Der Umgang mit Licht bietet für eine technologische Betrachtung den besten Ansatzpunkt: Strahlt die Fassade aktiv Licht aus oder erzeugt sie Bilder durch die mechanische Bewegung an der Gebäudeoberfläche? Natürlich arbeiten kinetische und sogar statische Medienfassaden mit Licht – nur eben auf passive Weise. Sie nutzen das Sonnen- oder Umgebungslicht und modulieren dieses, um Oberflächeneffekte und Bildinformationen zu erzeugen. Gute Beispiele dafür sind die Projekte Flare oder Daisyworld.

Es gibt eine Reihe von Technologien für die Erzeugung von Licht auf Medienfassaden (LED, Fluoreszenz,…), ebenso gibt es unterschiedliche Methoden um mechanische Teile zu bewegen: von Druckluft, über Servomotoren, bis hin zur einfachen Nutzung von Windenergie.

Einen Sonderfall stellen Projektionsfassaden dar: Sie erzeugen das Licht nicht selbst. Die Gebäudeoberfläche wird als Projektionsfläche verwendet. Projiziert wird entweder von außen auf die Gebäudefront oder von innen auf transluzente Flächen (meist Fenster), die somit zu Bildschirmen umfunktioniert werden. In der Ausstellung haben wir von Projektionsfassaden abgesehen – hauptsächlich deshalb, weil es uns um die nahtlose Integration des Displays in die Architektur geht und eine Projektion dem nur in Ausnahmefällen gerecht wird. Natürlich ist diese Sichtweise sehr subjektiv und angreifbar.

Bild Eigenschaften

Wie ist das von der Medienfassade erzeugte Bild beschaffen?

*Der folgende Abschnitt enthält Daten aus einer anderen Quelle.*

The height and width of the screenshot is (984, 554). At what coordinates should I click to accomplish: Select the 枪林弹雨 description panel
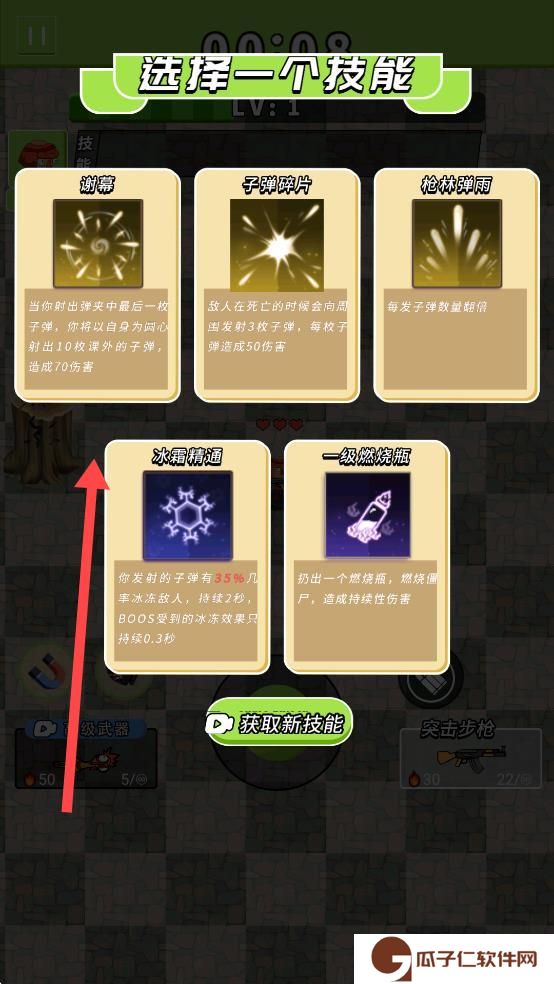point(456,339)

Auflösung Aus wie vielen Bildpunkten besteht das Bild? Die Bandbreite ist enorm: Einige Beispiele Blinkenlights 144 Pixels, UNIQA ca. 60.000, Grand Lisboa über 1. Mio Bildpunkte. Mehr Bildpunkte bedeutet nicht unbedingt dass das Bild qualitativ „besser” ist – Gerade Blinkenlights zeigt, wie viel mit wenig Pixeln möglich ist. Sicher ermöglicht aber eine größere Auflösung schärfere und detailreichere Bilder – wenn man sie braucht.

Pixelabstand (pixel pitch) Wie groß sind die Bildpunkte und wie weit sind die Pixel – von ihrem Mittelpunkt gemessen – voneinander entfernt.

Diffusion: Für den Betrachter macht die Größe der einzelne Bildpunkte einen großen Unterschied. Durch Diffusionsflächen ist es möglch auch einige Millimeter kleine Leuchtquellen (z.B. LEDs) in wesntlich größere Pixel zu verwandeln – wie dies beispielsweise beim Galleria Store in Seoul der Fall war. Durch die Diffusion wird die Leuchtkraft einer Lampe zwar auf eine größere Fläche verteilt, dafür aber auch ihre Leuchtdichte reduziert.

Betrachtungsabstand Steht in direkten Zusammenhang mit dem Pixelabstand und der Diffusion, denn je größer der Pixelabstand bzw. der Pixel ist, umso weiter muss man vom Bild entfernt sein um nicht nur einzelne Punkte sondern ein sinnvolles Gesamtbild erkennen zu können. Doch auch aus der Nähe betrachtet, können sich so interessante abstrakte Lichteffekt ergeben.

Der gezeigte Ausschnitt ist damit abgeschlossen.